1. 1956 oldsmobile holiday 88 sedan



ours wasn't anywhere near this fun; it was solid white on the outside, but even more red in its interior than the above--more [in fact, exactly] like this:


can you youngsters of today even imagine riding around in a car like this?

long before seatbelts and car-seats shackled the weak impulses of the meek, cowed, ritalin-drugged youth of today, my little brother and i would bounce wildly from front-seat to back in our holiday 88's vast interior, beating each other senseless and screeching maniacally as our mother careened down the road, all windows open in the stifling houston heat, cigarette in one hand whilst screaming and slapping around behind her in a vain attempt to control us with the other.

god, those were the days.


2. 1964 oldsmobile jetstar 88 sedan

our family's first new car.


once again, ours wasn't anywhere near this fun--it wasn't red, and it never ventured anywhere near the slopes.

in fact, its first iteration (so i'm told) was a dark, drab green--my father, having traded in the holiday 88 and picked out our new car without consulting my mother [he had a tendency to do unilateral shit like that], was apparently totally unprepared for her tearful reaction to his nice surprise.
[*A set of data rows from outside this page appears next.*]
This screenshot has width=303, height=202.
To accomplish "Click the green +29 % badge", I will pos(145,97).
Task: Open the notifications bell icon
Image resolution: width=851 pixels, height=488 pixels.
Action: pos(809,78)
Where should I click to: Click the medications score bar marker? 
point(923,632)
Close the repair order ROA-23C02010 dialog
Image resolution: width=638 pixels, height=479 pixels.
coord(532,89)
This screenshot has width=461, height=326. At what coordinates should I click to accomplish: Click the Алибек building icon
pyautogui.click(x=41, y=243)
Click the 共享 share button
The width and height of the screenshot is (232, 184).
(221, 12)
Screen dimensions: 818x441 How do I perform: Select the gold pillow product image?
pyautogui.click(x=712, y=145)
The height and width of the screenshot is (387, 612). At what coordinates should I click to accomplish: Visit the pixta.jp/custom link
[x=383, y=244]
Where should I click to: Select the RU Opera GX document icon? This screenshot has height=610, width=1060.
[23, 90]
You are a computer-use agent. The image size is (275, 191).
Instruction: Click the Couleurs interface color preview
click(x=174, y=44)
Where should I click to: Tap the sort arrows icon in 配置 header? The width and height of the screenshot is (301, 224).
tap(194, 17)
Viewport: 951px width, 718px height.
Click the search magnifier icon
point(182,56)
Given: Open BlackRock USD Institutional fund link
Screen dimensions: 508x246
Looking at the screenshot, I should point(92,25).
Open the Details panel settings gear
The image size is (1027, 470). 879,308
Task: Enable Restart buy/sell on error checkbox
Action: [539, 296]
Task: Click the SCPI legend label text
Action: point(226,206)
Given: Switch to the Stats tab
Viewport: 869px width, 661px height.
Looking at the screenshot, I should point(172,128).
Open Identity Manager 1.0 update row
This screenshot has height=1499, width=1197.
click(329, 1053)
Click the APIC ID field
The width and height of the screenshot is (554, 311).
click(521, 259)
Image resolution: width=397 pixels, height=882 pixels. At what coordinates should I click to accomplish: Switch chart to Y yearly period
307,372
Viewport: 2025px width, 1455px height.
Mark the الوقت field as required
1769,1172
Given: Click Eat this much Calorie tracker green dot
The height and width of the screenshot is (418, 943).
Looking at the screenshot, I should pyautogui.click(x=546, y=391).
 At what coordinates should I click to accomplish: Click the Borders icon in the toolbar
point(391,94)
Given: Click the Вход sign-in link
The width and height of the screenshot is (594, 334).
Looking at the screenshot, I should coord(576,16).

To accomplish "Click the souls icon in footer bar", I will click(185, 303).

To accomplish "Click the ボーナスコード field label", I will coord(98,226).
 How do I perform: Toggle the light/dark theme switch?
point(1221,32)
by the time i got home from school that day--i remember it was cold and raining, and kennedy was freshly dead--a neighbor had been dragged in to watch my brother and sister, and my parents were on their way back to the dealership to pick out something my mother could live with. i sat there in front of the tv, literally beside myself with excitement at the prospect of a new car, and counted the minutes until they got back.

i still remember hearing them pull into the driveway, dashing to the back door and flinging it open to watch as our shiny new car, droplets of rain beading across its sleek, sky-blue hood, rolled into the garage.

it looked exactly like this (only much more shiny):


they piled us all into the car, and we went for a ride. it was a miracle machine--i mean, you pushed a button on the dash and ice-cold air emerged, for chrissakes--who'd've ever thought? and my mother could move the thing from lane to lane with a finger, such was the magic of power steering--and the heady new-car smell emerging from its plastic royal-blue interior i remember to this day, but can't even begin to describe.

and, like its predecessor--in fact, like all full-sized GM cars of that era--it was big and powerful and fast: stomp on the gas, and that big v-8 would lay you back in your seat as it leapt forward to claim the road.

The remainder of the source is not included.